(Beginning of Supplied records)
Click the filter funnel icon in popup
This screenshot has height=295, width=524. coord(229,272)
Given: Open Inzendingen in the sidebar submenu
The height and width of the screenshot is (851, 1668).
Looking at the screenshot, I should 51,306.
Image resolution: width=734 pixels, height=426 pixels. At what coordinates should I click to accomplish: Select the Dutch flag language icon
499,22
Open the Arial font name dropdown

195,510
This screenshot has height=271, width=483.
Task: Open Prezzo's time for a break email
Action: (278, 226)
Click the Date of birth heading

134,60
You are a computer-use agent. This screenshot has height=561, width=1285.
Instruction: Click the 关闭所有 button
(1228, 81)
(End of Supplied records)
(Beginning of Supplied records)
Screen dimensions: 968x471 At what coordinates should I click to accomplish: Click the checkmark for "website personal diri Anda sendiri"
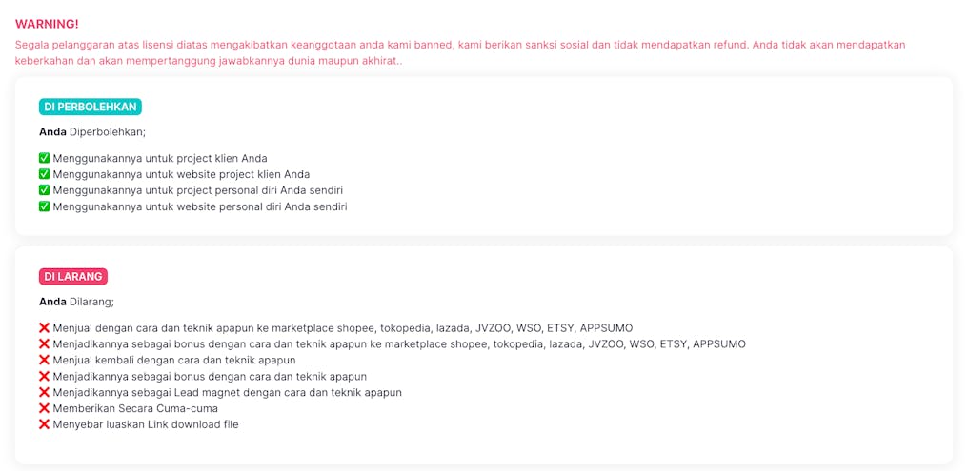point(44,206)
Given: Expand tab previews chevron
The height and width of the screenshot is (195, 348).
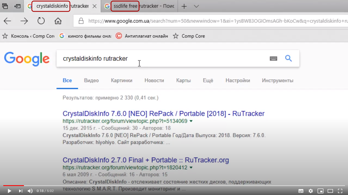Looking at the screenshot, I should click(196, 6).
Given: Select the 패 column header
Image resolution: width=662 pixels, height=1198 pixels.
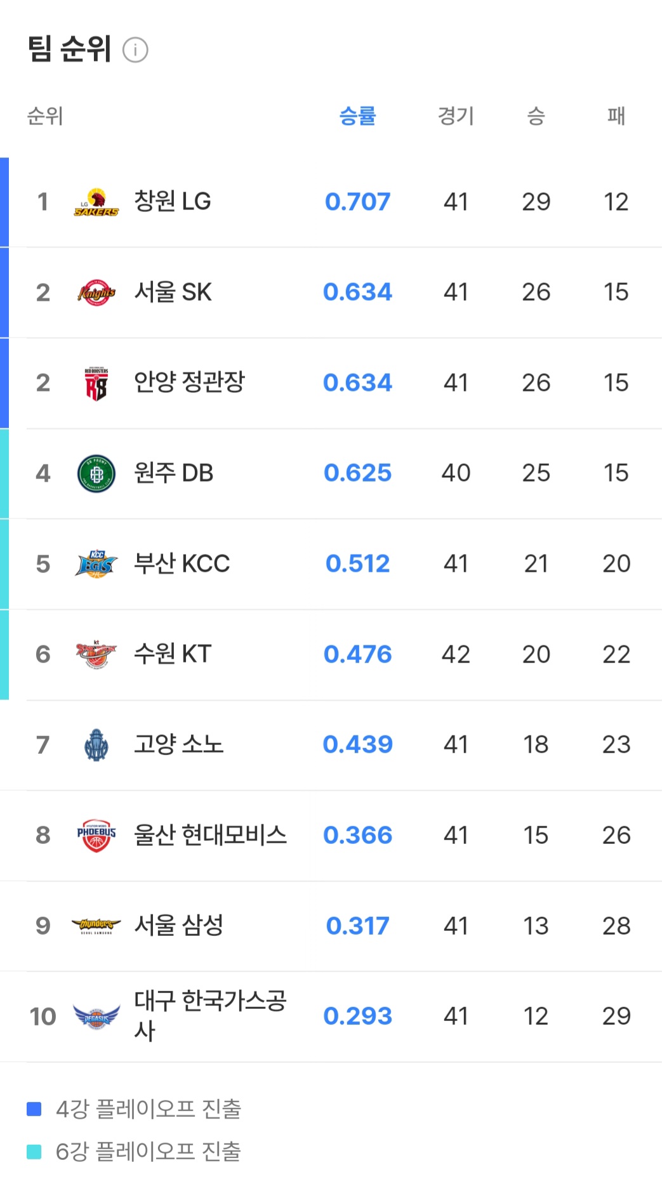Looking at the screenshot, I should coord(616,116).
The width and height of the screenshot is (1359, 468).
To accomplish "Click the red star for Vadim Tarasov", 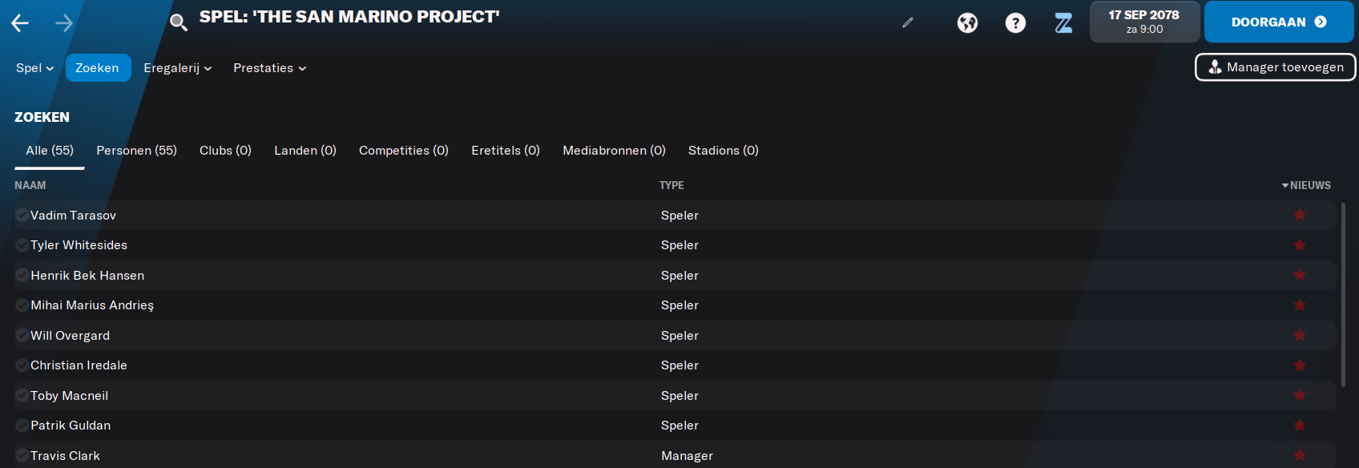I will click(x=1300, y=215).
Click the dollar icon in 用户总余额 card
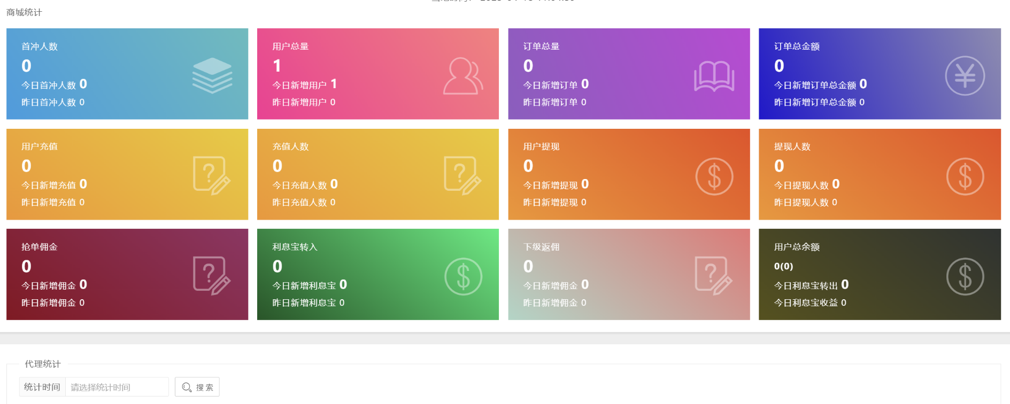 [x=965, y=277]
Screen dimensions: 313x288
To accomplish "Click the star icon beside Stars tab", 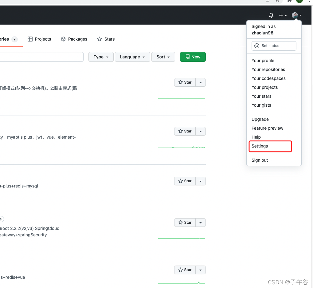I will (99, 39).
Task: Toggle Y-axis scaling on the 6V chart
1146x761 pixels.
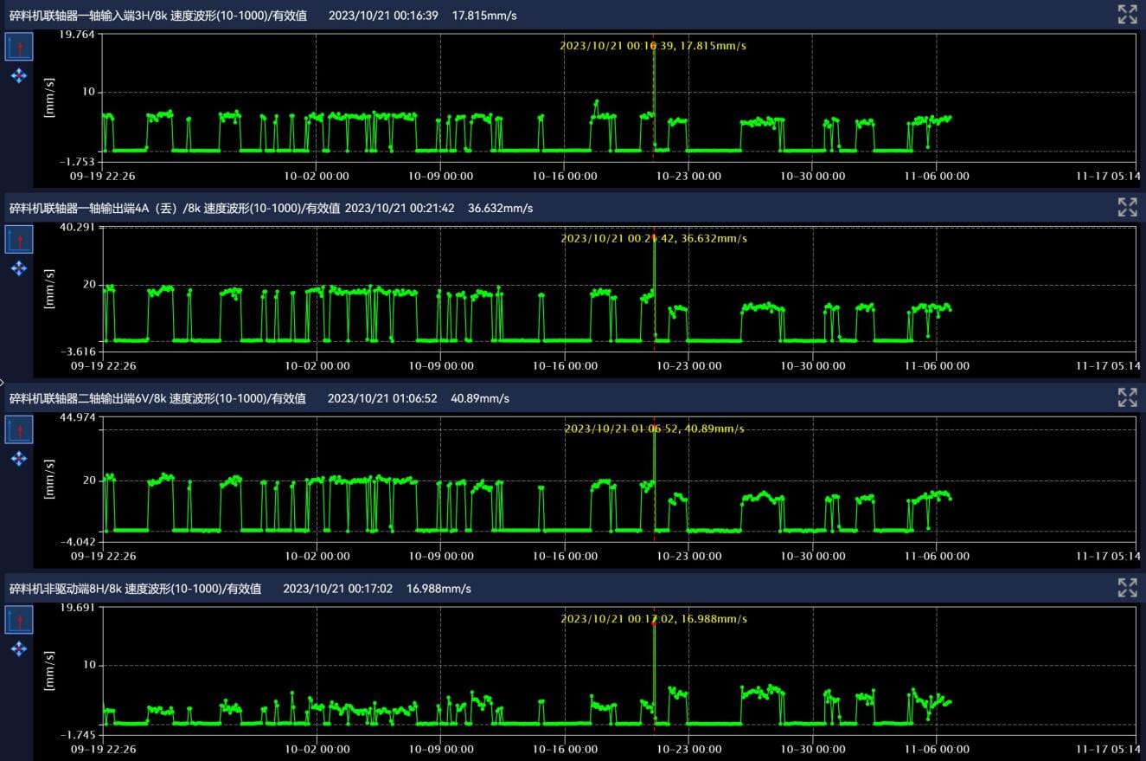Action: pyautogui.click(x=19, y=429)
(End of Supplied records)
(Beginning of Supplied records)
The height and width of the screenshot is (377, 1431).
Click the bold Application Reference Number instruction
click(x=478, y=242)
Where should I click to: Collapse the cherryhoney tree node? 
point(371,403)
(End of Supplied records)
**Problem details:** Which lines hold the word "Given"? Return all of them from the records above.

**Response below:**
Given: Open Inzendingen in the sidebar submenu
Given: Expand tab previews chevron
Given: Select the 패 column header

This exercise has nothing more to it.